Waco Tribune guest columnist: State leaders reduce school funding, spur our property values, taxes

By: Ed Passalugo

Assuming our lieutenant governor continues to crow about his distaste of higher and higher property taxes, when is the state going to start funding our schools at proper levels to alleviate property owners’ distress? When are he and his allies going to stop confounding citizens with fuzzy math that hides how state officials are shifting the tax burden to local citizens? Most importantly, when are local taxpayers going to quit being sheeple, realize what’s being done to them and cry foul on elected state leaders?

Mike Collier, a former PriceWaterhouseCoopers executive campaigning as a Democrat for lieutenant governor on this glaring disparity, offered sobering numbers during a visit to Waco last week, particularly for a fiscal-minded conservative Republican such as me: Between 2010 and 2017, state-plus-local spending per student (after inflation) in Waco Independent School District increased by only $31. At the same time, local taxes per student increased by $794. That’s because the state reduced its support per student by $763. Property taxes for schools are rising, true, but that’s because the Texas Legislature under Patrick, Abbott and others is shirking its duties to fund public education.

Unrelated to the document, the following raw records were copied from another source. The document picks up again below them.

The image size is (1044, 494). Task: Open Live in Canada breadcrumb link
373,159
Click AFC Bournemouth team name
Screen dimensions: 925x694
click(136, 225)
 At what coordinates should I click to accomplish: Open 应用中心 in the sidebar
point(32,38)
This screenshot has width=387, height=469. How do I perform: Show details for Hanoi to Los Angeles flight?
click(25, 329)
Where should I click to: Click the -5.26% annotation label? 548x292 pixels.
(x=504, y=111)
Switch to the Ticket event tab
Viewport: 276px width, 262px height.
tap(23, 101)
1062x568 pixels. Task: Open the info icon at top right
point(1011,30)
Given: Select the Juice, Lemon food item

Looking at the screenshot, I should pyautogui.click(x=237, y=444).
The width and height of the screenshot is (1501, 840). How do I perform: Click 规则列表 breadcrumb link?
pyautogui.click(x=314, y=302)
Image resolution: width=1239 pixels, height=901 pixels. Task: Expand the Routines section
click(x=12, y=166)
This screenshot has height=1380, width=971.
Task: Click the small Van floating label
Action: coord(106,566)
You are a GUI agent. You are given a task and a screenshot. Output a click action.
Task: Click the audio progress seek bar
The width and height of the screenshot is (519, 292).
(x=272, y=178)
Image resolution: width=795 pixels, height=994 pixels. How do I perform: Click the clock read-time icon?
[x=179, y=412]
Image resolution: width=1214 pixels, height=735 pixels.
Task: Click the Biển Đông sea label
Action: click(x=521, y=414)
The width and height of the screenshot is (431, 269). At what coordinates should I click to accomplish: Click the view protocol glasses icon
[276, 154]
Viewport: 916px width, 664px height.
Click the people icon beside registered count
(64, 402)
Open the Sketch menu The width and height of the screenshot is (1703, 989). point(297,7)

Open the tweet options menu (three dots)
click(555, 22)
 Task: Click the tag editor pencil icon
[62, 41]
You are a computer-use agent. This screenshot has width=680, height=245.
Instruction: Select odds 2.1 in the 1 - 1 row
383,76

“People are really furious about property taxes,” says Collier, now campaigning with Republican Scott Milder, who ran unsuccessfully for lieutenant governor against Patrick in the March GOP primary. “And Dan Patrick and Greg Abbott know they have this tremendous political liability going into the next election cycle and they know they better have something to say. But they will not address the root causes of the issue because it requires them to reverse decisions that they’ve made, decisions incentivized by campaign contributions. They will not address the root causes. So what they’ll do is cite cities and counties and school districts and say it’s runaway spending.”

To further complicate matters, some of our heftier property owners don’t pay their fair share of taxes. As Collier also notes, the so-called Equal and Uniform Law, passed in 1997, allows owners of large industrial and commercial properties to sue outgunned, taxpayer-funded appraisal districts and reduce their taxes well below market value. In 2006, the largest appraisal districts in the state estimated that owners of these properties were under-paying their taxes by some $4 billion per year ($5 billion in today’s dollars).

To quote Collier: “Texans therefore are getting hit twice on property taxes. We are paying more for schools because the state is withdrawing support and we are picking up the tab for property owners who aren’t paying their fair share of property taxes.”